Newborns 'have the brains of a caveman'

Jonathan Gray

THE brains of newborn babies are about the same size and of similar appearance to those of Neanderthals, but alter in the first year of life, a new scientific study has suggested.

The differences between our brains and those of our extinct relatives take shape mainly after birth and in the initial 12 months, a report in Current Biology said.

The findings are based on comparisons of virtual imprints of the developing brain and surrounding structures, called endocasts, derived from the skulls of modern and fossilised humans, including that of a newborn Neanderthal.


Dr Philipp Gunz of the Max Planck Institute for Evolutionary Anthropology, who undertook the study, said the differences researchers observed in early brain development were thought to reflect changes in the underlying brain circuitry.

It is this internal organisation of the brain that matters most for cognitive ability.

He said: "In modern humans, the connections between diverse brain regions that are established in the first years of life are important for higher-order social, emotional and communication functions.

"It is therefore unlikely that Neanderthals saw the world as we do."

Dr Gunz said the issue of whether cognitive differences exist between modern humans and Neanderthals is hotly debated in anthropology and archaeology.

Many researchers had assumed the cognitive capabilities of the two species were similar because the range of brain sizes in Neanderthals overlaps with humans. The new findings challenge that notion.

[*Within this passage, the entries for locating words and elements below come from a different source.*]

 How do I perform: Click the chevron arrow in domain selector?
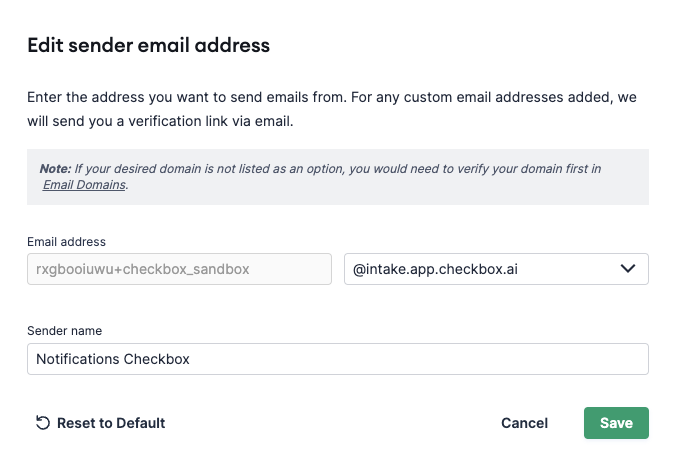tap(627, 269)
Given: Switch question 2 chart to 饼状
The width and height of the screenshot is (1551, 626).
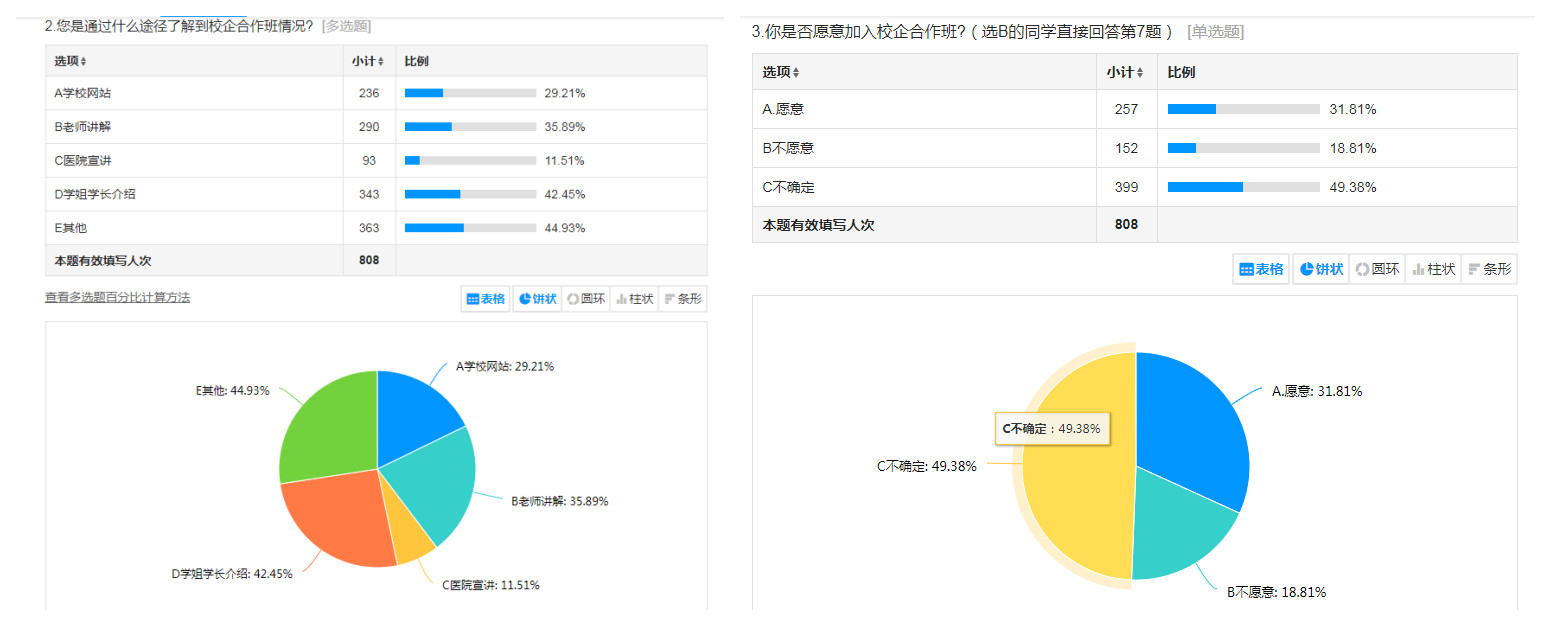Looking at the screenshot, I should (537, 299).
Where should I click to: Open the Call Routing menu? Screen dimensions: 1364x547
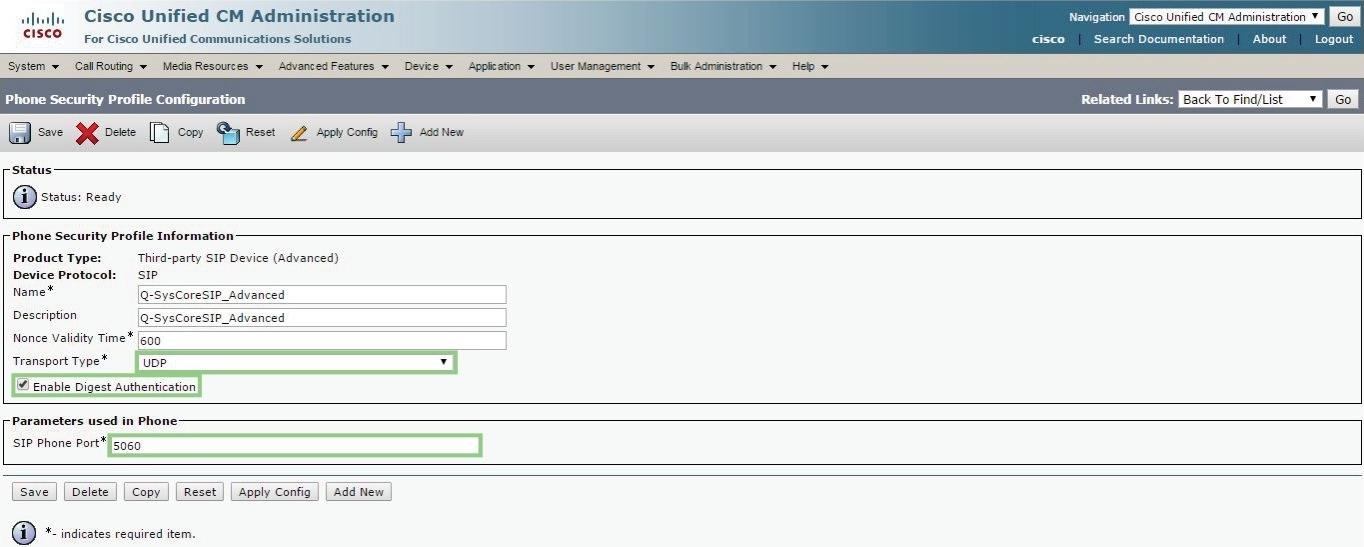coord(110,66)
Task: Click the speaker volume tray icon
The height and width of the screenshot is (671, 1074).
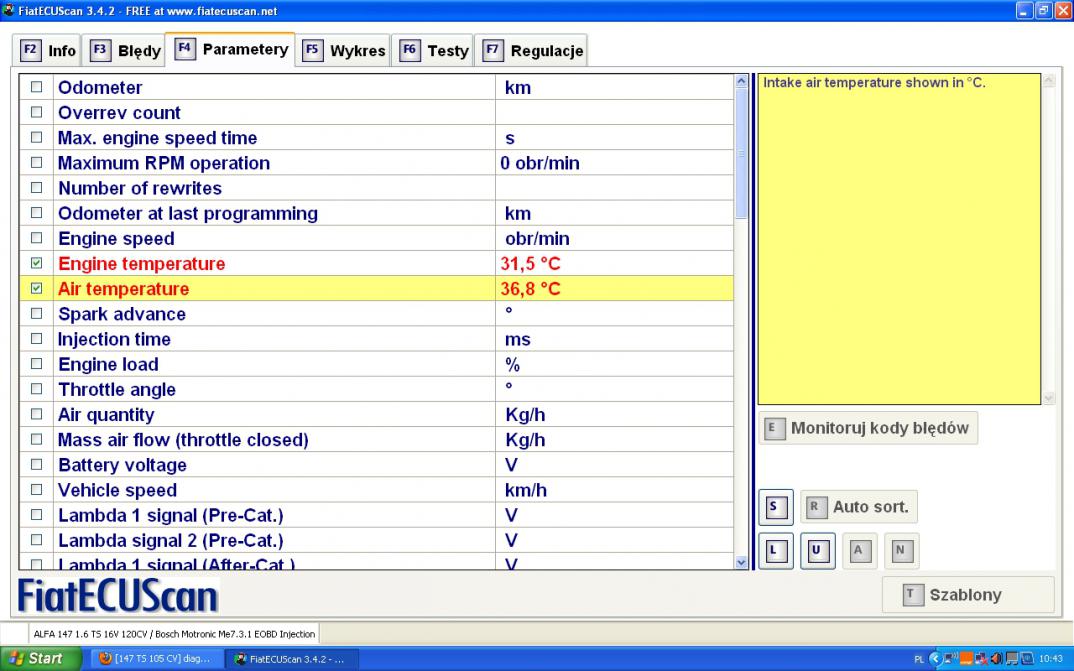Action: pos(995,659)
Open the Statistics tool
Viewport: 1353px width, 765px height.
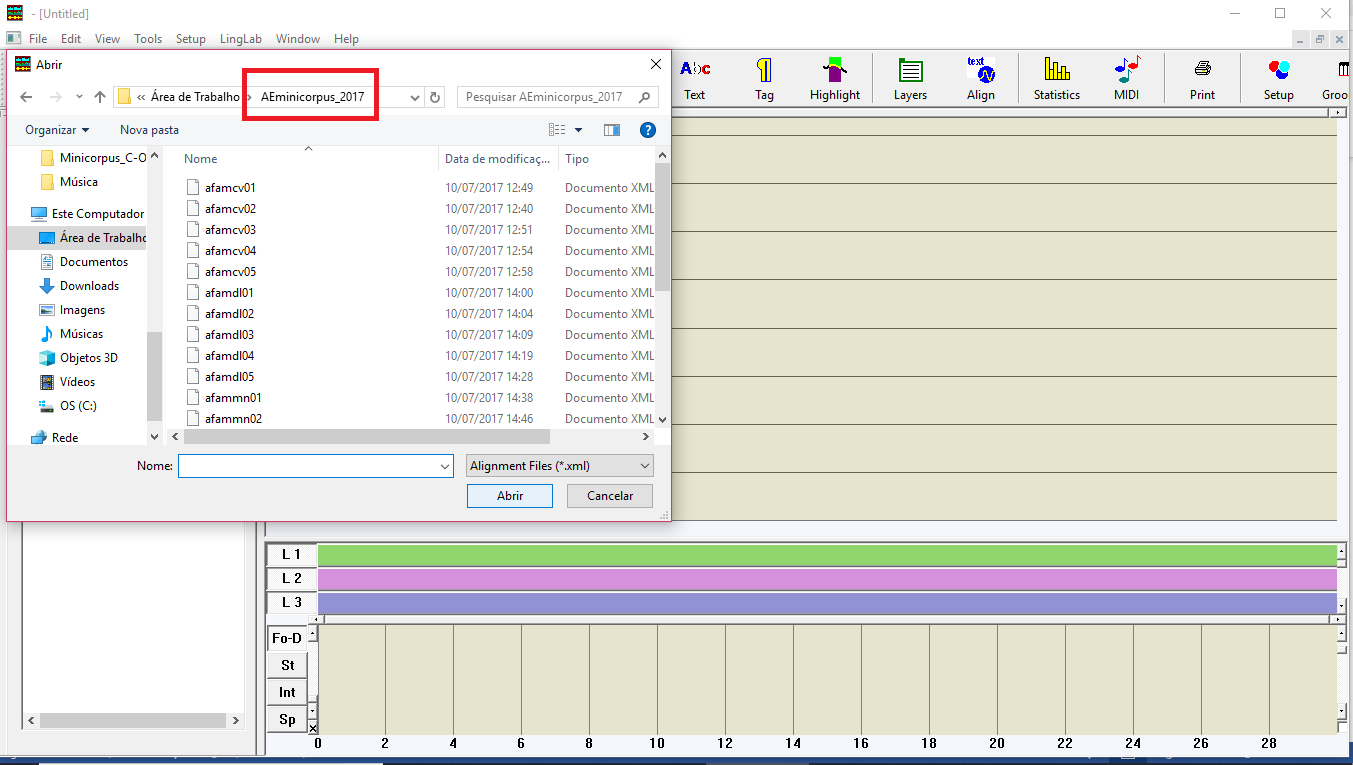click(x=1056, y=78)
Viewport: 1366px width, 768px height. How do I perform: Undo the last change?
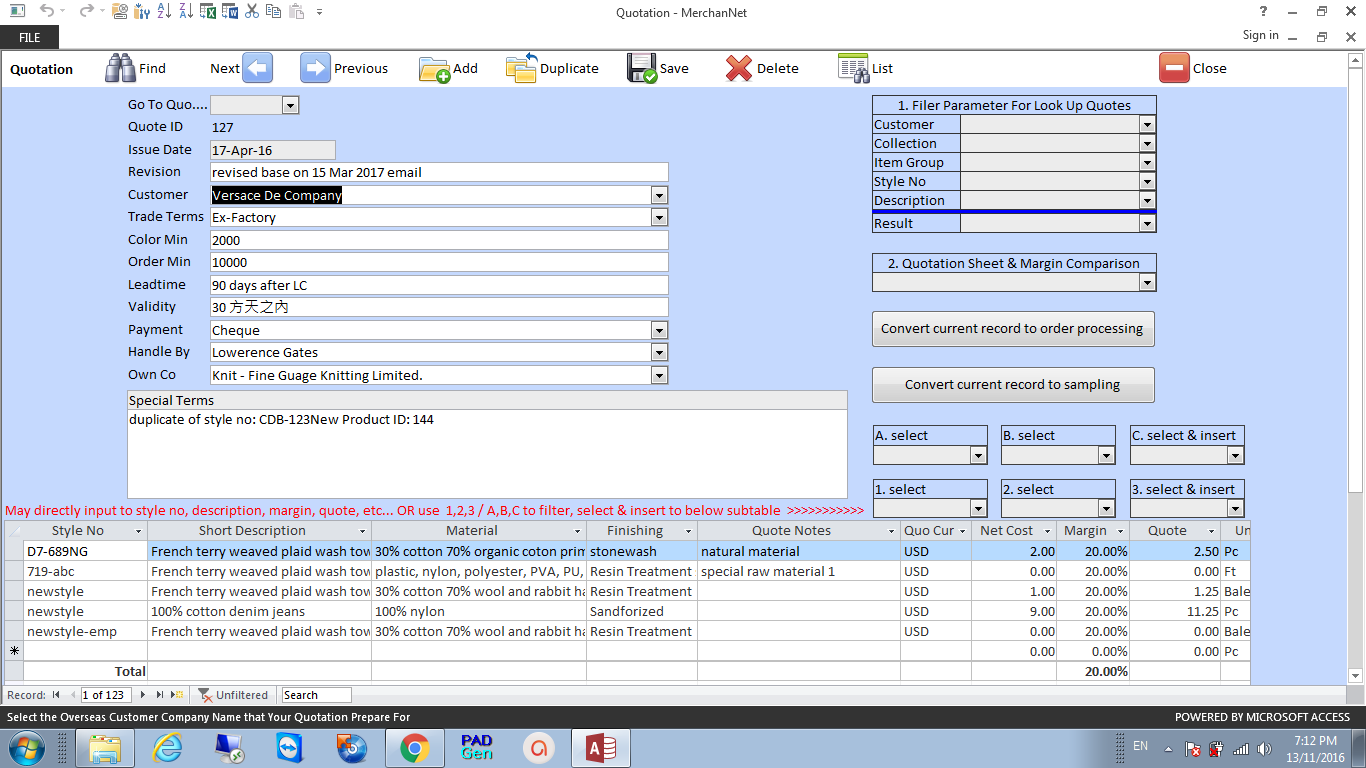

The elongated overall shape of the braincase has not changed much in the course of more than two million years of human evolution, despite a big increase in endocranium volume.

It is the globular braincases of modern humans that distinguish us from our closest fossil relatives and ancestors.

The new findings show that, at the time of birth, both Neanderthals and modern humans have elongated braincases, but only modern human endocasts change to a more globular shape in the first year of life.

The team had earlier found the developmental patterns of chimpanzee and human brains are remarkably similar after the first year of life, but differ markedly immediately after birth.